Abstract

Unsupervised domain adaptation is intended to respond to a challenging scenario where the training and testing samples are related yet distributed differently. A common technique to realize the alignment of distributions is feature transformation, which is gaining increasing attention in the transfer learning community. Many of existing studies concentrate on learning domain-invariant feature representations in order to transfer classifiers from the source to the target domain. However, the class discriminability of features is also crucial for the cross-domain learning, which could lead to decreased performance if ignored.
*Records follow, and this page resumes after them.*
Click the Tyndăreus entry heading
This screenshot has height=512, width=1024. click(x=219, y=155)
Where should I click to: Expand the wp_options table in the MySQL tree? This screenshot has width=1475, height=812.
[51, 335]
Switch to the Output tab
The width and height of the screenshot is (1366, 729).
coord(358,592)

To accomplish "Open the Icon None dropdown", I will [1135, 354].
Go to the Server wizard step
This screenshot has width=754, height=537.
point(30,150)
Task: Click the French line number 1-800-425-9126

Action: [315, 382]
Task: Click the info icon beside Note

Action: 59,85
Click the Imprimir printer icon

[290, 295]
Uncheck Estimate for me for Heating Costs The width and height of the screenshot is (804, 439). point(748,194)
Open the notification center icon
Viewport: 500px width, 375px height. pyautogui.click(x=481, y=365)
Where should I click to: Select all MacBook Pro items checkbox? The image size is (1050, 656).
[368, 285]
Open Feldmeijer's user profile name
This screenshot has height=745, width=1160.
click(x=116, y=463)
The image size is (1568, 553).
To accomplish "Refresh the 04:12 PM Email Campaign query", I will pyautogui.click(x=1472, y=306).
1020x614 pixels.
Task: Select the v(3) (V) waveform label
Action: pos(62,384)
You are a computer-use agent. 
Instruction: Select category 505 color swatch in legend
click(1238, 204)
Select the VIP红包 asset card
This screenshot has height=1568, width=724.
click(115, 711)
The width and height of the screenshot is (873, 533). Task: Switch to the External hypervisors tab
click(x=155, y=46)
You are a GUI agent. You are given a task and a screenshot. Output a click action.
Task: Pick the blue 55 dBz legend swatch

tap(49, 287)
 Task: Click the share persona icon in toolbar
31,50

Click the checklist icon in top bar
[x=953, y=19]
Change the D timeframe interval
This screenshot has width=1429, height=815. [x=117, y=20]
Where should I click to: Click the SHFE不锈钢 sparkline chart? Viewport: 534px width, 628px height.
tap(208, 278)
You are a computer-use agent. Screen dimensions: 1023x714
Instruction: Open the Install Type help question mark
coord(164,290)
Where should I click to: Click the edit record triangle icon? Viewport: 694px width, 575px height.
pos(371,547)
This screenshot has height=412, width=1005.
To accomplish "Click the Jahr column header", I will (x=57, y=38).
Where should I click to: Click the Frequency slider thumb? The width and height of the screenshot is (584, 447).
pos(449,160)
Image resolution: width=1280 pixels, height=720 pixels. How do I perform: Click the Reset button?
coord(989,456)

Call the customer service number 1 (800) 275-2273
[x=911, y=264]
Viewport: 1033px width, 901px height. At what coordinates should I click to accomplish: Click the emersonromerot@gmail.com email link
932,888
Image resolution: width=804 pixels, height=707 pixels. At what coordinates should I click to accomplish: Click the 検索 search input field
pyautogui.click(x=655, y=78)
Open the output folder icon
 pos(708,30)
To extract both the transferable and discriminative feature representation, a novel unsupervised domain adaptation method termed re-weighted transfer subspace learning with inter-class sparsity (ICS-RTSL) is proposed. Central to the proposed approach is the introduction of a class-wise sparsity regularization that aims to reduce the intra-class distances by maintaining the structural consistency of the source samples, thus making it possible to learn a more discriminative representation. In addition, a residual term through the least absolute criterion is constructed to mitigate the negative impact possibly brought by outliers. This is followed by the proposal of an efficient algorithm with iteratively re-weighted least squares to optimize the learning model. Supported by a set of comparative experiments, the effectiveness of the proposed ICS-RTSL is demonstrated through cross-domain image recognition tasks.